Recreation Books

Navigating the Fairway

author finds golf-course owners defy stereotypes

Rachel Mickelson, photos by Timothy Mather |

CAPTAIN OF THE GOLF CART ARMADA. Author and retired UW-Stout psychology professor Tom Franklin shows off his new book, Sun-Up to Sun-Down: The Lives of Golf Course Owners.
CAPTAIN OF THE GOLF CART ARMADA. Author and retired UW-Stout psychology professor Tom Franklin shows off his new book, Sun-Up to Sun-Down: The Lives of Golf Course Owners.

Tom Franklin, author of Sun-Up to Sun-Down: The Lives of Golf Course Owners, is not your average golf enthusiast. A retired UW-Stout psychology professor with an impressive beard which alone spans four decades, Franklin will be the first to laugh and tell you he’s not exactly what you’d call the stereotypical “face of golf.”

Expectations and appearances aside, Franklin has been an avid golfer since age 13. Raised on a U.S. Navy base in Virginia, he cultivated a love of the game on one of Dwight D. Eisenhower’s myriad golf course installations. Since his youthful days of midnight shenanigans, dodging security vans and raiding the pond for pillowcases of golf balls, he hasn’t lost sight of the ball and isn’t afraid to direct it down a new course.

With his new book revealing the personal challenges and achievements of golf course entrepreneurs, Franklin is pioneering an entirely new topic in golf literature. Since embarking on his Studs Terkel-inspired project in 2007, Franklin has compiled 18 vulnerable, in-depth interviews with golf course owners nationwide. Interviewees range from multimillionaire golf course owners to entrepreneurs with independent “mom and pop” businesses. Each interview highlights the sometimes unimaginable risk golf owners take in a business that is rife with uncontrollable variables. Whether it’s a New Orleans owner rebuilding after the devastation of Hurricane Katrina; a generator-equipped Californian golf course that takes a powerless community under its wing during an earthquake; or Alaskan owners who stay open 22 out of their 24 daylight hours during the short golf season, Franklin candidly documents each unique story of perseverance, relationship-based service and community dedication during the years of “The Great Recession.”

Franklin – self-defined in his book as the “shaggy psychology guy” and “aging hippie” – admits to some initial apprehension about fitting into an inner circle traditionally dominated by affluent white men.

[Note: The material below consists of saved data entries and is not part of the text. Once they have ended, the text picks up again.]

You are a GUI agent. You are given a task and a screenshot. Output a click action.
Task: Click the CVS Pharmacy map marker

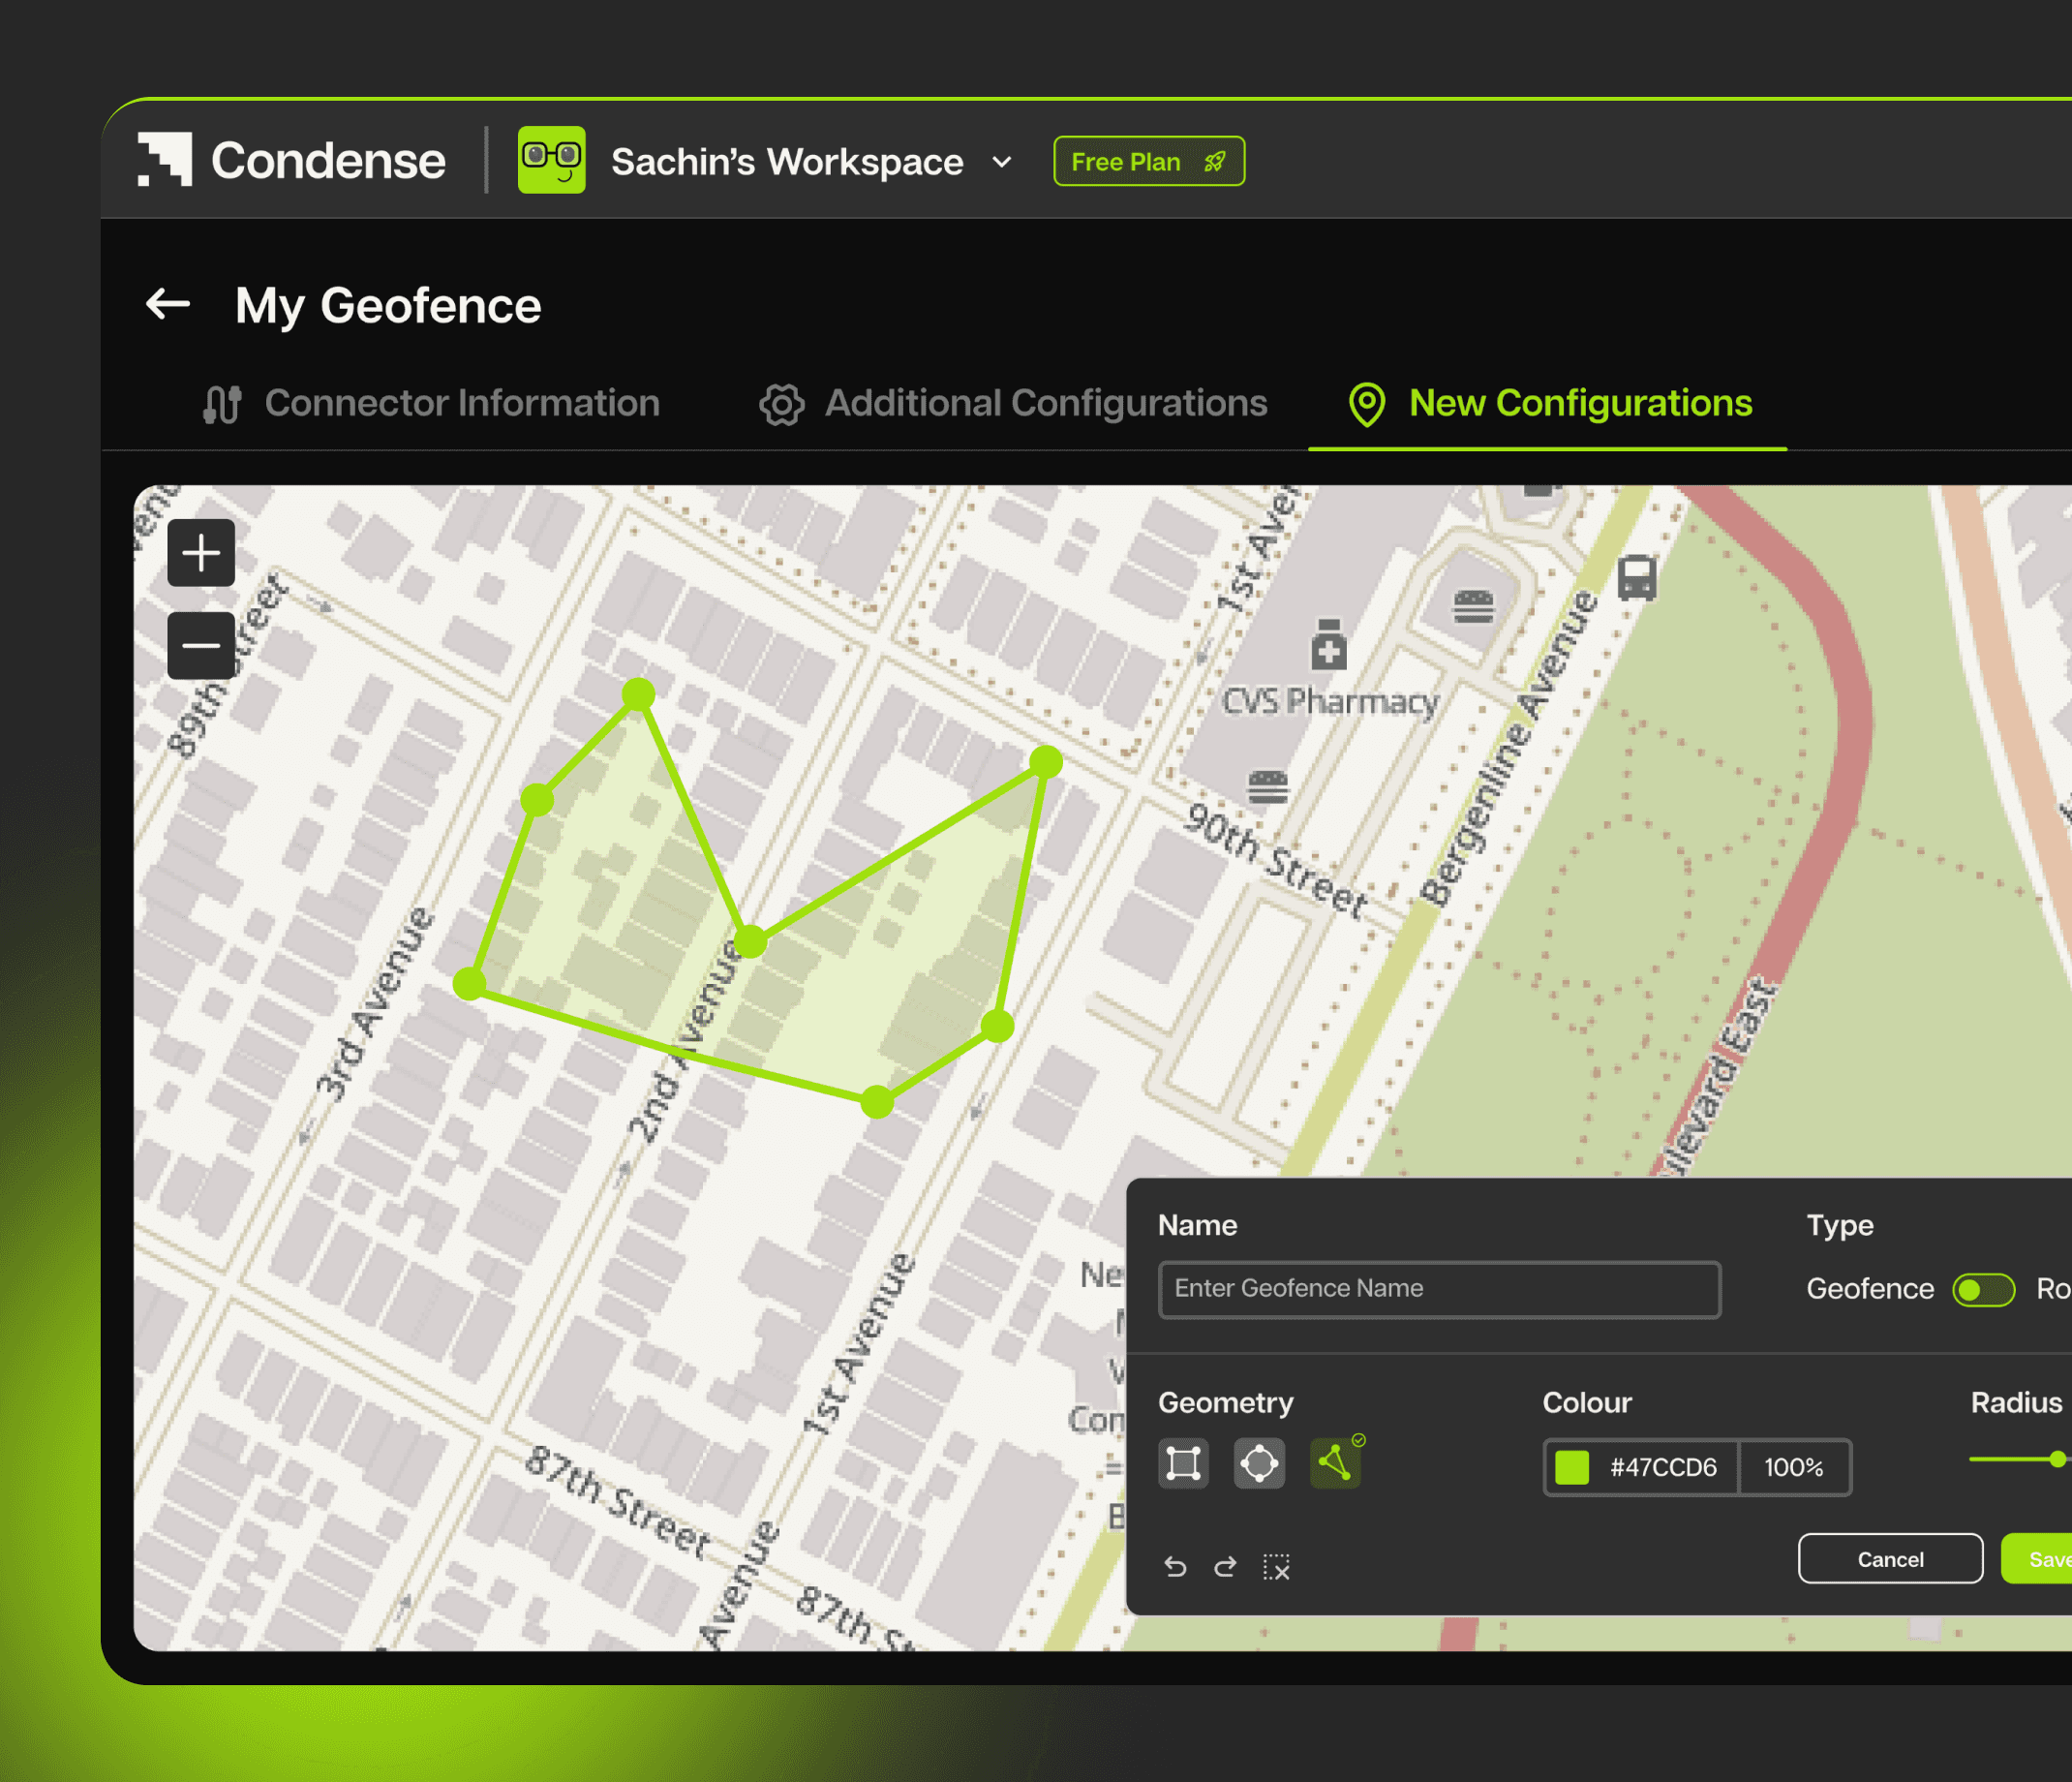point(1328,646)
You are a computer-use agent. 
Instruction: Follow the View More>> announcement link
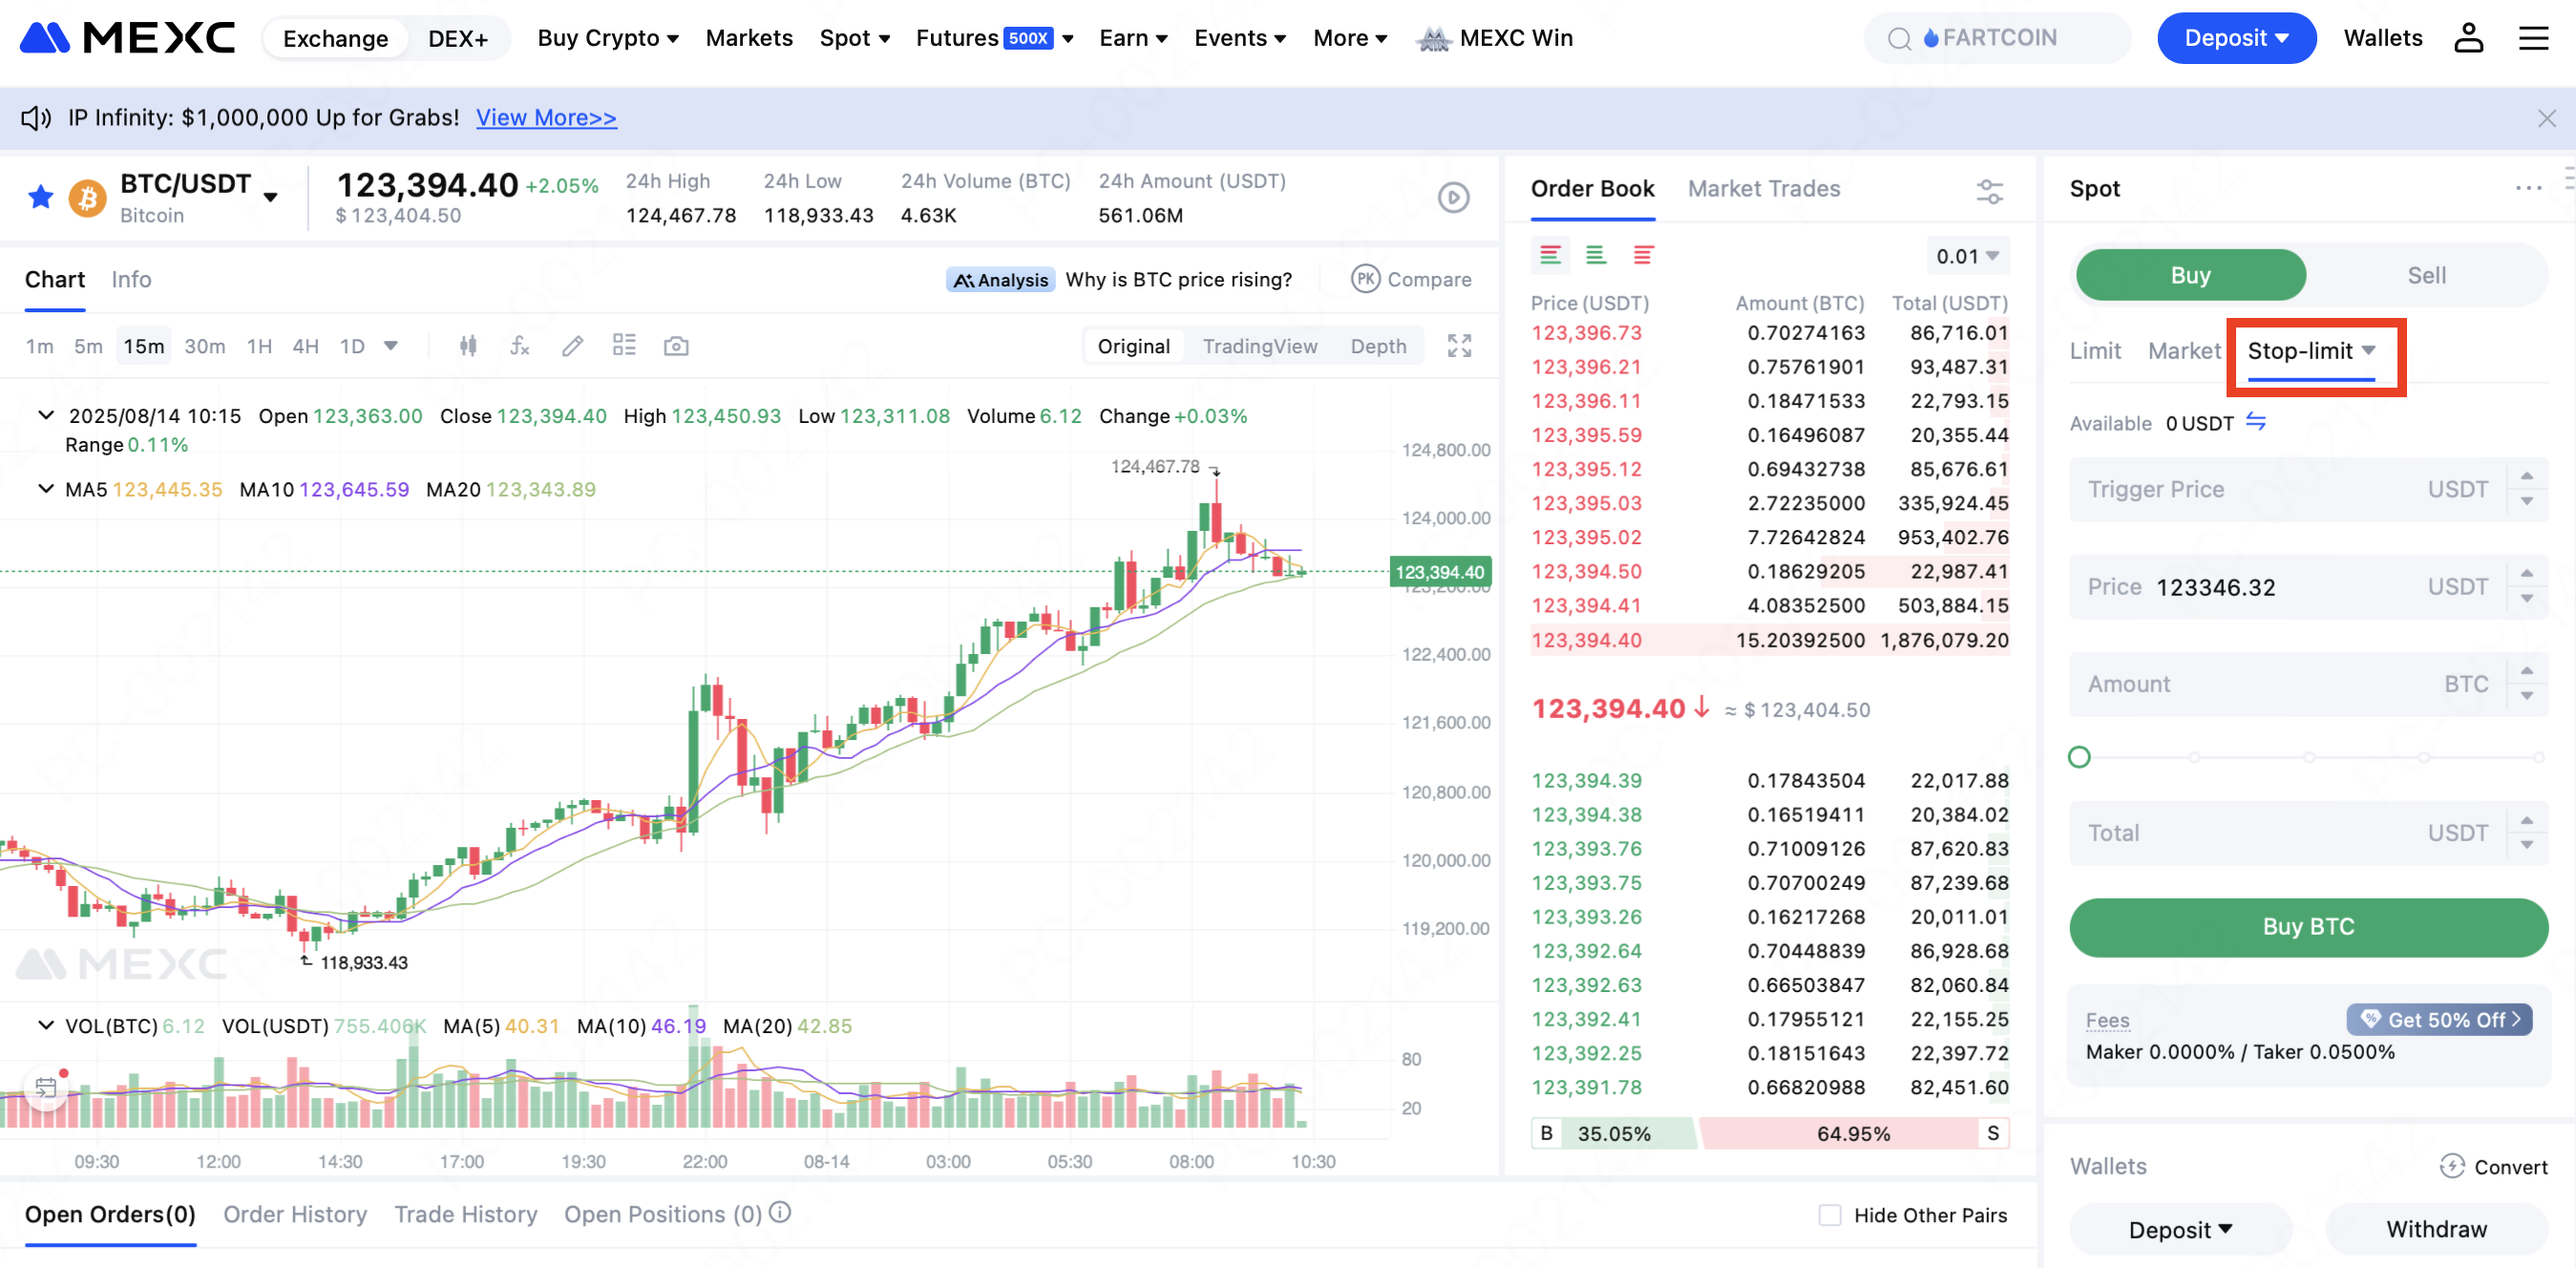[546, 118]
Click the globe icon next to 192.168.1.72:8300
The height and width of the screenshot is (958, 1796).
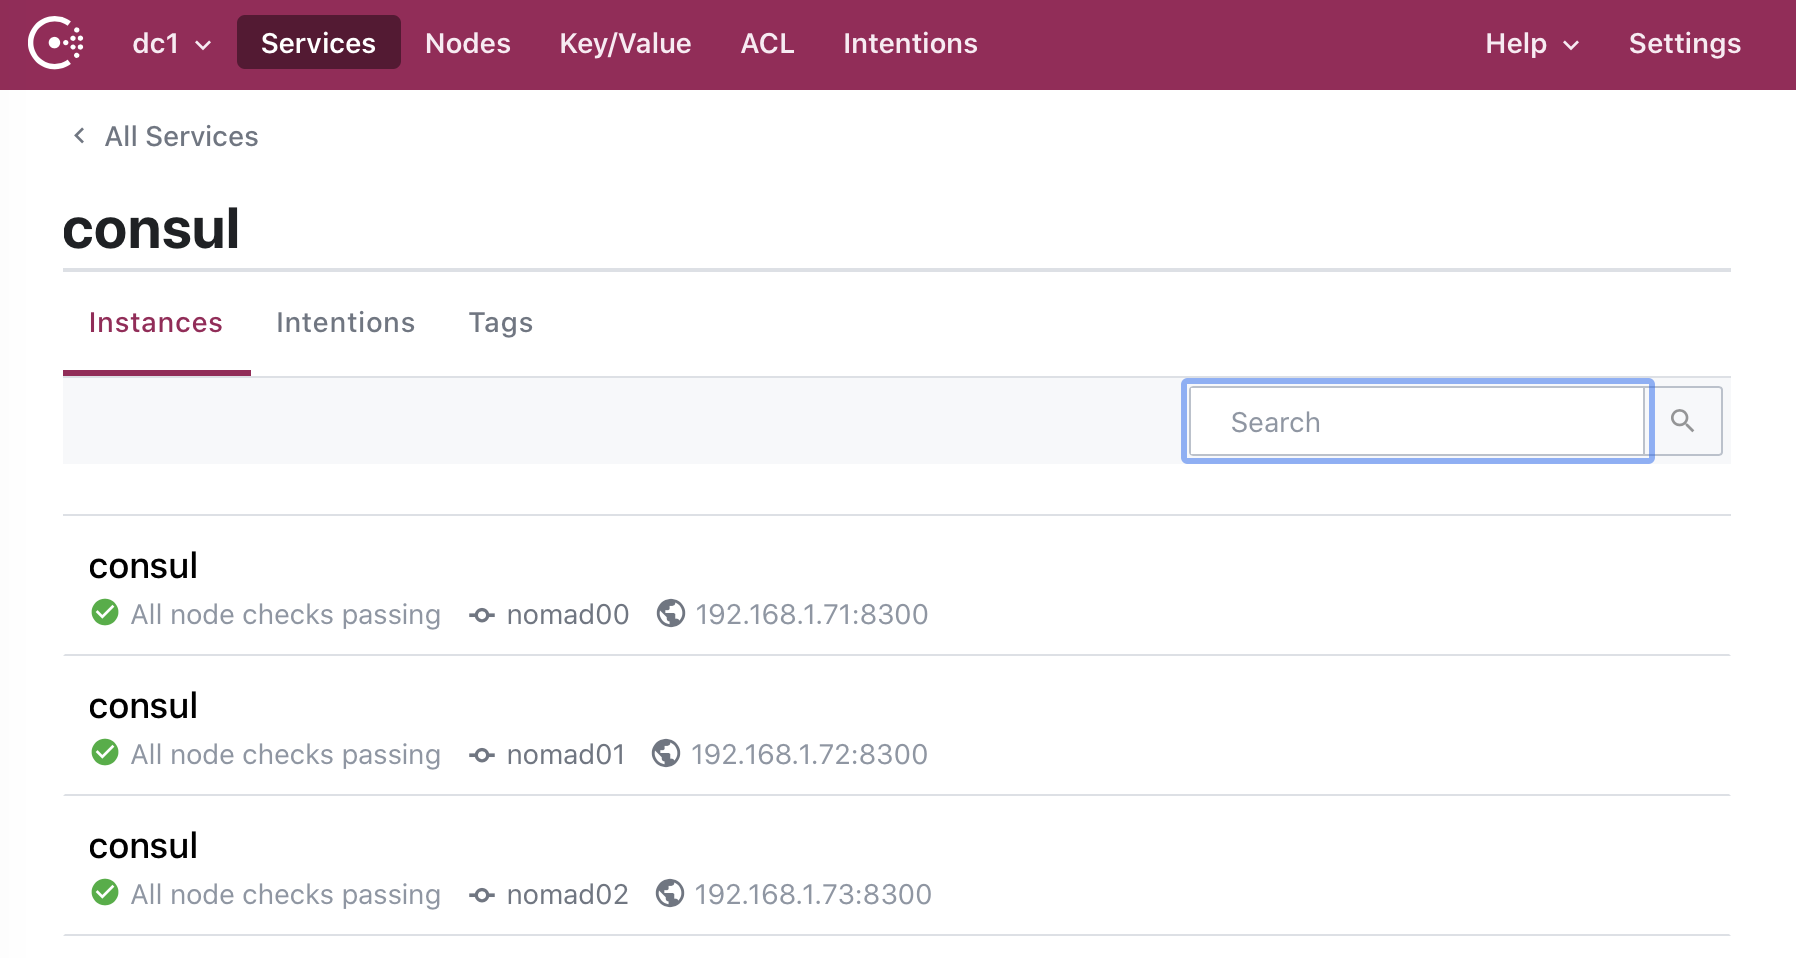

Franklin – self-defined in his book as the “shaggy psychology guy” and “aging hippie” – admits to some initial apprehension about fitting into an inner circle traditionally dominated by affluent white men. During the interviews, however, Franklin’s anxiety quickly dissipated.

“It was more my hang-up than theirs,” he says. “I had a lot to learn. It was all about my prejudged stereotypes about who people might be, and I was totally off base because they were interesting, open, and welcoming people. Whether it was the farmer who’s got dirt under his fingernails or the multimillionaire multicourse golf course owner, what matters in their lives are the same things that matter in everybody’s lives.”

Although Franklin has experienced his own revelations, he’s all too aware the industry itself still struggles with its own detrimental “hang-ups.” Franklin deems inequality in the sport “an embarrassment that continues to haunt the industry” and says it’s one of the most important issues facing the golf world today. For example, the Augusta National Golf Club, host of the Masters Tournament, didn’t admit female members until last year and excluded people of color until 1990.

“There is a collision of tradition and change,” Franklin says. “It’s a struggle of exclusion versus inclusion. For most golf businesses to survive, change is going to have to win over maintenance of the old traditions of who plays and how they play.” Franklin’s book offers a poignant break from stereotypes while amplifying the voices of change within the industry. “Affluent white guys have been the traditional golfers for too long,” he says. “The golf course owners I interviewed were interested in changing the old traditions of the game that limit business opportunities and people’s enjoyment of golf.”

Franklin also works toward change. When he wasn’t on the course during his latter years as a professor, he was developing a course of his own: UW-Stout’s four-year golf enterprise management degree program, which has been popular and successful since its inception in 2005.

When asked about the biggest lesson learned from writing the book, Franklin derides his initial apprehension: “I keep remembering the things I told myself I would never forget. That was the lesson of the book for me. Wow, what a fool. Why would I keep making these assumptions that have no test in reality?”
A book release, discussion, and signing for Franklin’s book will be at 5pm Thursday, April 25, at Bookends on Main, 214 E. Main St., Menomonie.